O grupo “Açúcar e Etanol” teve receita de exportação de janeiro a novembro de 2017 equivalente a US$ 477,1 milhões, indicando alta de 24% sobre igual período do ano passado, quando a receita foi de US$ 385,9 milhões. “Esse resultado influenciado principalmente pelo aumento das compras realizadas por Malásia, Egito, Estônia, Geórgia, Iraque, Quênia, Bangladesh e Argélia, que somados, apresentaram incremento de US$ 179,0 milhões, e pela elevação do preço médio da tonelada do açúcar de cana, único produto do grupo com registro de vendas ao exterior no acumulado deste ano”, explicou o economista.

No grupo “Extrativo Mineral”, a receita de exportação acumulada de janeiro a novembro de 2017 alcançou o US$ 197,1 milhões, subindo 53% sobre o mesmo período de 2016, quando as vendas foram de US$ 129,2 milhões. O resultado se deu pela alta de 74% no preço médio da tonelada do minério de manganês, que em 2017 está em US$ 140,12 contra US$ 80,48 em 2016 e pela alta de 26% no preço médio da tonelada do minério de ferro que em 2017 está em US$ 32,58 contra US$ 25,84 em 2016.
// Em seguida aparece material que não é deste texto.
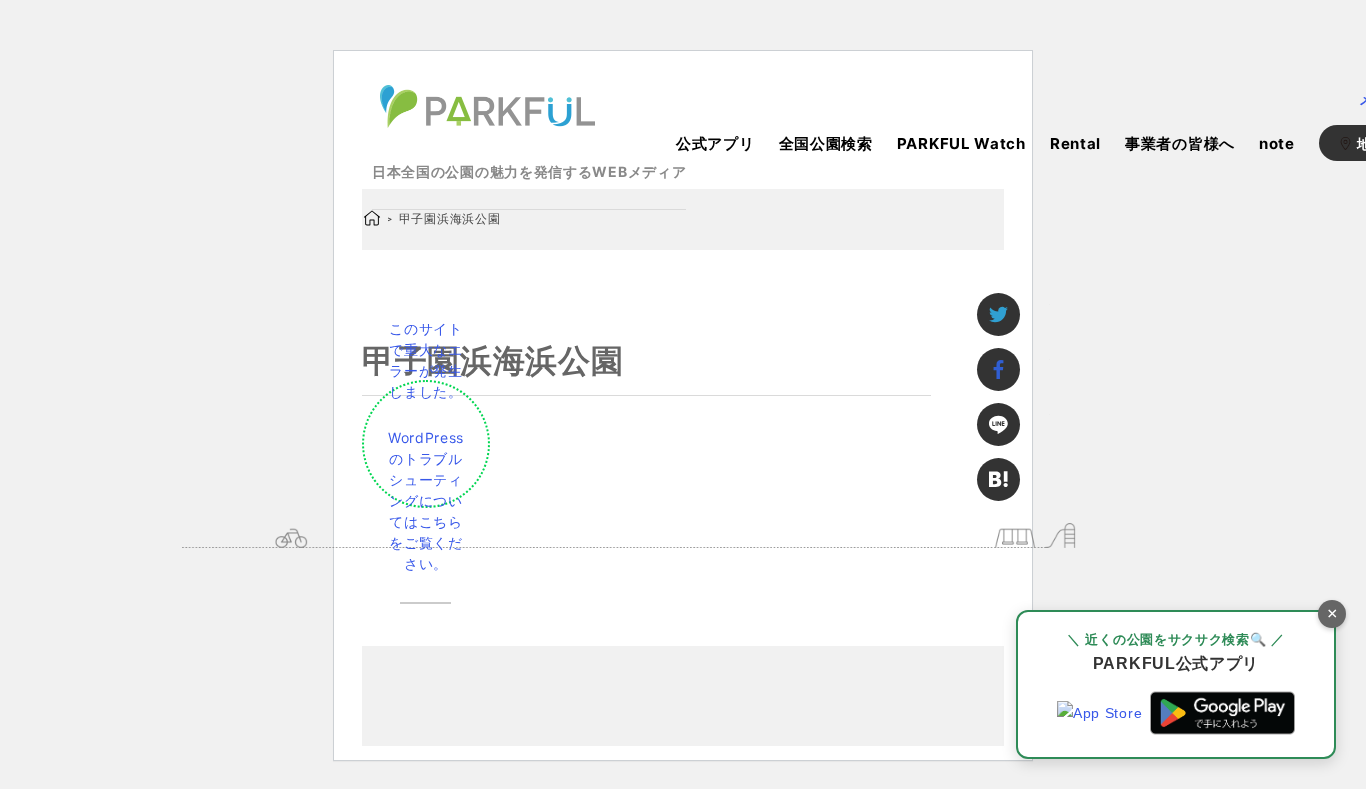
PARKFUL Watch (961, 143)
Em relação ao grupo “Óleos Vegetais”, o fechou com receita equivalente a US$ 107,2 milhões, indicando queda de 11% sobre o mesmo intervalo de 2016, quando as vendas foram de US$ 121,1 milhões, tendo a Tailândia e Indonésia como principais responsáveis pela redução observada, com uma retração nas compras equivalente US$ 26,3 milhões. “Quanto aos compradores, os principais até o momento são Tailândia, com US$ 42,8 milhões ou 39,9%, Indonésia, com US$ 26,8 milhões ou 25,0%, Holanda, com US$ 12,2 milhões ou 11,4%, Coréia do Sul, com US$ 8,1 milhões ou 7,6%, e França com 6,3 milhões ou 5,9%”, enumerou Ezequiel Resende.

O grupo “Couros e Peles” apresentou receita de US$ 90,7 milhões, indicando redução de 9% sobre igual período de 2016, quando as vendas foram de US$ 99,8 milhões. Esse resultado foi influenciado principalmente pela diminuição das compras efetuadas pela China, Holanda, Hong Kong e Vietnã, que somados apresentaram redução de US$ 21,6 milhões. Encerrando, o grupo “Siderurgia e Metalurgia Básica” fechou no período com receita equivalente a US$ 32,4 milhões, um aumento de 122% na comparação com o mesmo período de 2016, quando as vendas foram de US$ 14,6 milhões, sob influência pela elevação das compras feitas pela Argentina e Estados Unidos, que proporcionaram receita adicional de US$ 17,8 milhões.